6 Cost-Insurance-Freight and Commission Price - This type of price means that if any commission is payable to a broker for the export of goods, then it is also included in it. Thus in this price C.I.F. Price and commission payable are included.

(7) Price including cost – insurance, freight, and exchange – the exporter of the exporting country gets payment by converting the currencies of the two countries into foreign currency exchange rates. This rate keeps changing from time to time. If C.I.F. The price also includes the value of exchange rate risk, so this price is C.I.F. & E. is called value.


(8) Ex-shipment price – This means that while quoting the price, the exporter or seller has included all the expenses incurred in getting the goods from his port to the importer's port. After the goods reach there, it is the responsibility of the buyer to take delivery. Therefore, all expenses incurred after taking delivery will be borne by the buyer.


(9) Restricted warehouse value - This value includes all the expenses and price of the goods to deliver the goods to the restricted warehouse at the buyer's port. If we add to the ex-ship price the expenses of unloading the goods at the buyer's port and the expenses of keeping the goods in a restricted warehouse, then the restricted warehouse price is arrived at.

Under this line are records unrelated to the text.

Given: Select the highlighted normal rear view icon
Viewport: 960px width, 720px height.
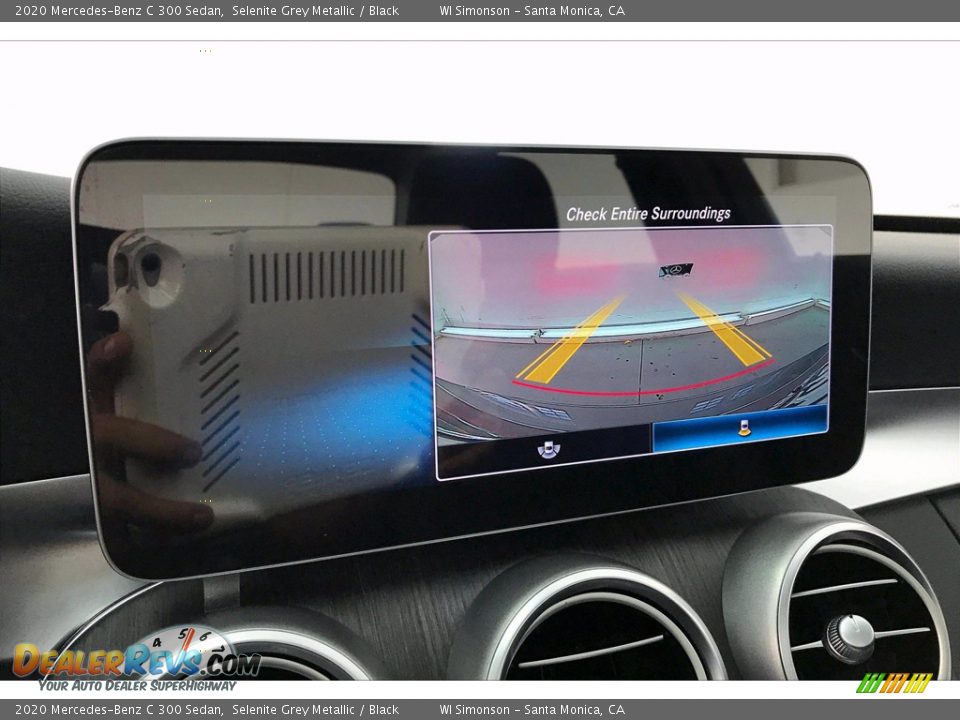Looking at the screenshot, I should [742, 428].
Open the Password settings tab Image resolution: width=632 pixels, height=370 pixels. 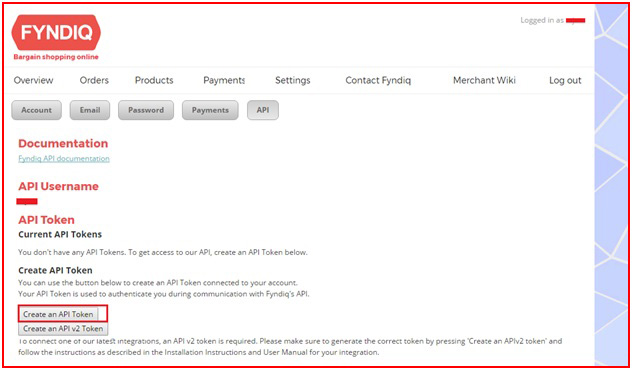(146, 110)
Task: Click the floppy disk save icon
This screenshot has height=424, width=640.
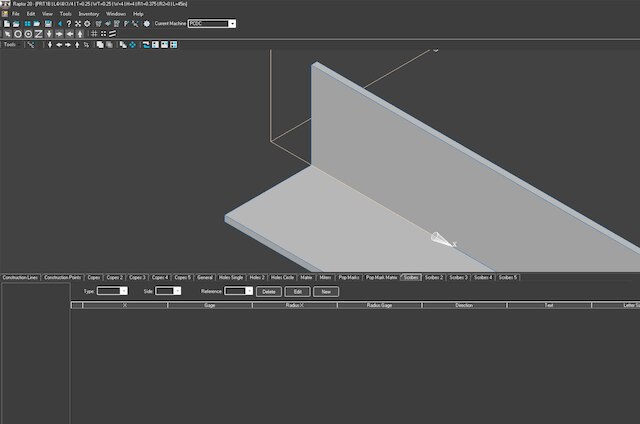Action: tap(47, 23)
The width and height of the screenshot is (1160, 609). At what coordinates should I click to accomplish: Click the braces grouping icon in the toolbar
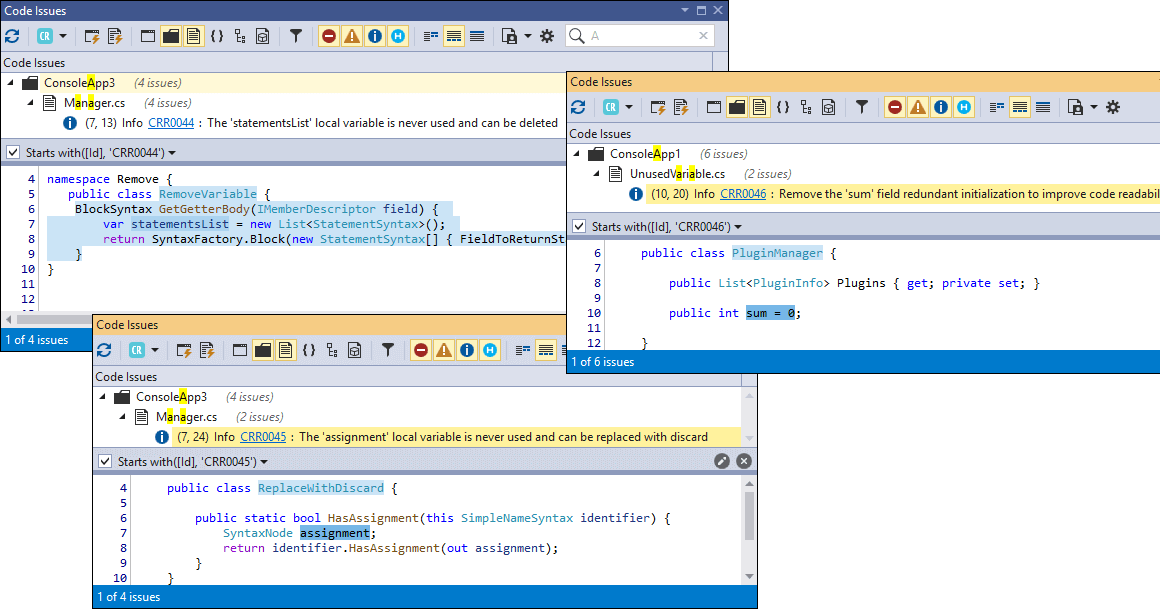[218, 35]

(10) Import tax paid price - This means that the exporter or seller has also included in the price quotation the amount of import tax imposed on the import of that item by the government of the buyer's country. All expenses till import are borne by the exporter. Subsequent expenses will have to be borne by the buyer

.11) All-Free Price – This type of quotation means that the exporter has included all the expenses for the goods to be exported to reach the buyer's warehouse. This type of price quotation is often used by exporters while doing business with neighboring countries. In this, all the expenses are borne by the exporter. Price of goods, the expense of packing of goods, the expense of internal transportation, export tax, postage expense, the expense of loading the goods on the ship, shipping fare, marine insurance, the expense of unloading the goods at the buyer's port, postage expense of the port of the importing country. , Import tax, the expense of transporting the goods from the importer's port to the buyer's railway station, the expense of transporting the goods from the railway station to the buyer's warehouse, the amount of taxes payable to the local authority are all included in the price of the goods.

12 Rate of Exchange What is the current rate of currency of importer and exporter, which is worth mentioning.